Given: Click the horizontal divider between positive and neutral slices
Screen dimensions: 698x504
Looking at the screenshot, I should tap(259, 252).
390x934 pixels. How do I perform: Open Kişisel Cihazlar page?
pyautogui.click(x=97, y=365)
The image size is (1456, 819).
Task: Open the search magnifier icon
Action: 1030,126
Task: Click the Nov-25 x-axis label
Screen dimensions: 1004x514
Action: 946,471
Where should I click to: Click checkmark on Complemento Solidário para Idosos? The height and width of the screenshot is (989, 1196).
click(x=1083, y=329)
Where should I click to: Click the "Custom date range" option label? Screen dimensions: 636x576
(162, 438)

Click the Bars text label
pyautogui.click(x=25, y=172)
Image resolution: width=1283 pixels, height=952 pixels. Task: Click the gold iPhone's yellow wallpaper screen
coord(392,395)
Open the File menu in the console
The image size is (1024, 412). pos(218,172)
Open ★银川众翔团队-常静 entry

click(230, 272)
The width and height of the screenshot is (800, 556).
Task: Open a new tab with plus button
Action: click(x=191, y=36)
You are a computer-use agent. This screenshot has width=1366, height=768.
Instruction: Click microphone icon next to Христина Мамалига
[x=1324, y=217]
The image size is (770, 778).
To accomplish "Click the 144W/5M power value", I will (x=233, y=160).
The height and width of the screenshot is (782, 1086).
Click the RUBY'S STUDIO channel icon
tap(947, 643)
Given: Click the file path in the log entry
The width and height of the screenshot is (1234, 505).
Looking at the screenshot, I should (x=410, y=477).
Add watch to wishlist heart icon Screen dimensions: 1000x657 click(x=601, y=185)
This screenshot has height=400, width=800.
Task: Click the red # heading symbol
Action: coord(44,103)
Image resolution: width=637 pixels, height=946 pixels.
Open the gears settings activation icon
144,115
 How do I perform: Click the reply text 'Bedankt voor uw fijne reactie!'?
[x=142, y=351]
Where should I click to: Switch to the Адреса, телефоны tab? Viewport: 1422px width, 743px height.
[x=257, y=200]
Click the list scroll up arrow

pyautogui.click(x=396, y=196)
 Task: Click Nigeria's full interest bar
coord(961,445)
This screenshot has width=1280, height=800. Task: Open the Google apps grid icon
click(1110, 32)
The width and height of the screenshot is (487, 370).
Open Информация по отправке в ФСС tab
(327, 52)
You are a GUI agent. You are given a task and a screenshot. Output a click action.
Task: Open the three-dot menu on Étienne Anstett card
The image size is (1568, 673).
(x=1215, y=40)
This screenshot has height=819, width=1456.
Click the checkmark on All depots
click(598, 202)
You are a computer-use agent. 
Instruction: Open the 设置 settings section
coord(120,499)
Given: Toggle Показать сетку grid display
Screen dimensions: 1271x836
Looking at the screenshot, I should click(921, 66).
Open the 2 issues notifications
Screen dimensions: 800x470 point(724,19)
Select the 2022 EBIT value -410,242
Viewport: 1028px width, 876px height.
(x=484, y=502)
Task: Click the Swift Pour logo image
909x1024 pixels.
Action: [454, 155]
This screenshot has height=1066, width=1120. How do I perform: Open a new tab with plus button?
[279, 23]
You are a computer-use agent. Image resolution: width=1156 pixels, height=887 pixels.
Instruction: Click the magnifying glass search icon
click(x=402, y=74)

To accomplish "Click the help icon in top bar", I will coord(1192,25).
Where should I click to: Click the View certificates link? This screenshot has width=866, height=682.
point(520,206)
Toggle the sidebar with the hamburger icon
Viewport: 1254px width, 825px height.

· · · ·

[Work required]:
Retype the lines from the line containing "390x934 pixels. How" up to and including the line containing "pyautogui.click(x=25, y=172)", reproducing each one precisely.

[Result for this exercise]:
390x934 pixels. How do I perform: Open Kişisel Cihazlar page?
pyautogui.click(x=97, y=365)
The image size is (1456, 819).
Task: Open the search magnifier icon
Action: 1030,126
Task: Click the Nov-25 x-axis label
Screen dimensions: 1004x514
Action: 946,471
Where should I click to: Click checkmark on Complemento Solidário para Idosos? The height and width of the screenshot is (989, 1196).
click(x=1083, y=329)
Where should I click to: Click the "Custom date range" option label? Screen dimensions: 636x576
(162, 438)

Click the Bars text label
pyautogui.click(x=25, y=172)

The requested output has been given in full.